Study text —
[Start of section]

In September 1869, the Pythians played against the all white Olympics; likely the first recorded instance of an interracial baseball game. Although the Pythians lost 44–23, the September 4th edition of the Philadelphia Inquirer covered the game inning for inning, noting the skill of the Pythians as well as the large size of the crowd. A few days later the Pythians played and beat the all-white Philadelphia City Items; a historic victory that Catto hoped would prove the capability of African Americans. These game were successful in drawing large crowds and praise from news outlets for the Pythians' respectable play. In the years following the number of games per season was greatly reduced. This was in part due to raising racial tensions. The passage of the Fifteenth Amendment in 1870 led to the assassination of Catto during the election of 1871. The team was unable to continue its efforts without its charismatic leader and folded shortly after.

==Players and schedule (1868)==
The 1868 season was the most notable for the Pythians. Records of the team's undefeated season show the player roster and the schedule. The team had three separate lineups, also known as a "nine". A handwritten copy of the 1868 roster reveals the players for each lineup. The schedule also shows their non-league games and scores.

First Nine: Jefferson Cavens (First Basemen), John Cannon (Pitcher), Frank J.R. Jones (Third Basemen), John Graham (Outfielder/Catcher), James Sparrow (Shortstop), Spencer Hanly (Outfielder/Catcher), Joshua Adkins (Third Basemen), Octavius V. Catto (Second Baseman/Shortstop/Captain)

Second Nine: Raymond J. Burr, Andrew J. Jones, Frederick Walker, Richard E.F., David Knight, Edwin C. Vidal, Charles M. Thomas, James Ash, Henry Price, James Jenkins

Third Nine John H. Davis, Joseph J. Minton, William T. Jones, Jacob C. White Jr., Harry Francis, Edward M. Bassett, William H. Minton, Henry Boyer, Thomas Jones, Jacob R. Ballard, Thaddeus Manning

1868 Schedule

| Date | Opponent | Score | Result |
|---|---|---|---|
| August 21 | Blue Sky | 26–12 | Win |
| August 24 | Active of West Chester | 31–9 | Win |
| September 5 | " | 30–30 | Tie |
| October 1 | Mutual Washington | 49–33 | Win |
| October 3 | Alert " | 40–34 | Win |
| October 6 | Monitors Brooklyn | 27–9 | Win |
| October 10 | Monrovia Harrisburg | 71–16 | Win |

Note: The team names are as they appear on the handwritten schedule. Furthermore, baseball games at this time could also end in a tie.

[End of section]

Activities —
• A. Using the Pythians text, decide whether each statement agrees with it: (i) the Pythians lost to the Olympics by a score of 44–23; (ii) the 1868 season ended with one loss; (iii) Catto was assassinated during the election of 1870. Answer yes or no for each and quote the words of the text that decide it.
• B. Retype the part of the Pythians text from "First Nine: Jefferson" to "Catto (Second Baseman/Shortstop/Captain)", including both.

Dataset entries
[Start of section]

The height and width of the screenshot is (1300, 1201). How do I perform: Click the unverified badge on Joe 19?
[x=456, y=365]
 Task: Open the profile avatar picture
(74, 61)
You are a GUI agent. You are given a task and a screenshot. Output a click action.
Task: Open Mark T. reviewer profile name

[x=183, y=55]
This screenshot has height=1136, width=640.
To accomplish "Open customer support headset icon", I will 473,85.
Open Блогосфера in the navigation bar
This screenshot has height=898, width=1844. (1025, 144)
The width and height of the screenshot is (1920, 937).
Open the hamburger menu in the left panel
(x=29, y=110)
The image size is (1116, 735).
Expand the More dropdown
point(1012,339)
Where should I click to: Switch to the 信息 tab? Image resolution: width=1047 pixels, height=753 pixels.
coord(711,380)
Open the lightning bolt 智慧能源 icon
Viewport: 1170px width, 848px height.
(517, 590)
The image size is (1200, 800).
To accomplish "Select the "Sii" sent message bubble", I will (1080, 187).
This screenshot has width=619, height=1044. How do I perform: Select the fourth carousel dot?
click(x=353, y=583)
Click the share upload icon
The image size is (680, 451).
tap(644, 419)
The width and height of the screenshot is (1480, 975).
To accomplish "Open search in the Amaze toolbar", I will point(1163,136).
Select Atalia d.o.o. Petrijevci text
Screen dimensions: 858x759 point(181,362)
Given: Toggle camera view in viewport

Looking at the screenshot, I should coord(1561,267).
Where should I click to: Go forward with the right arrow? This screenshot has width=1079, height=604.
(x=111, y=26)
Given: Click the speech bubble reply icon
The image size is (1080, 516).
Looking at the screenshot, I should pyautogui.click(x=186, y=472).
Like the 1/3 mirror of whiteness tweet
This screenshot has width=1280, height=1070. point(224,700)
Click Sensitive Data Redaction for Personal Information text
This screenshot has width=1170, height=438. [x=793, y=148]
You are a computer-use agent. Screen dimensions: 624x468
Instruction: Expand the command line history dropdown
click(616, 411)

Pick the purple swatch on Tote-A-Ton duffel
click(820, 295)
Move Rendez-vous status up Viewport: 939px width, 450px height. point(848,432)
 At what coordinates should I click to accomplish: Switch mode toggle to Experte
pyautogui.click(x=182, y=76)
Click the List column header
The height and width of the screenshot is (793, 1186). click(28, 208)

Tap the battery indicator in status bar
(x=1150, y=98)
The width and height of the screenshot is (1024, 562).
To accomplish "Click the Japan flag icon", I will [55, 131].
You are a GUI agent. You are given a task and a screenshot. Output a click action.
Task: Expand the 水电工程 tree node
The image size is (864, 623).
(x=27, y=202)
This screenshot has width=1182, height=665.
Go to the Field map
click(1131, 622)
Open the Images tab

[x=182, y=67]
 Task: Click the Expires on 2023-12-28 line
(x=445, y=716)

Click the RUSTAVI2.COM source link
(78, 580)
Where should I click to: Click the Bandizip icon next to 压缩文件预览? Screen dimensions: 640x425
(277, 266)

[End of section]

Answers by task —
• A.
(i) Yes: "Although the Pythians lost 44–23"
(ii) No: "Records of the team's undefeated season"
(iii) No: "the assassination of Catto during the election of 1871"

• B.
First Nine: Jefferson Cavens (First Basemen), John Cannon (Pitcher), Frank J.R. Jones (Third Basemen), John Graham (Outfielder/Catcher), James Sparrow (Shortstop), Spencer Hanly (Outfielder/Catcher), Joshua Adkins (Third Basemen), Octavius V. Catto (Second Baseman/Shortstop/Captain)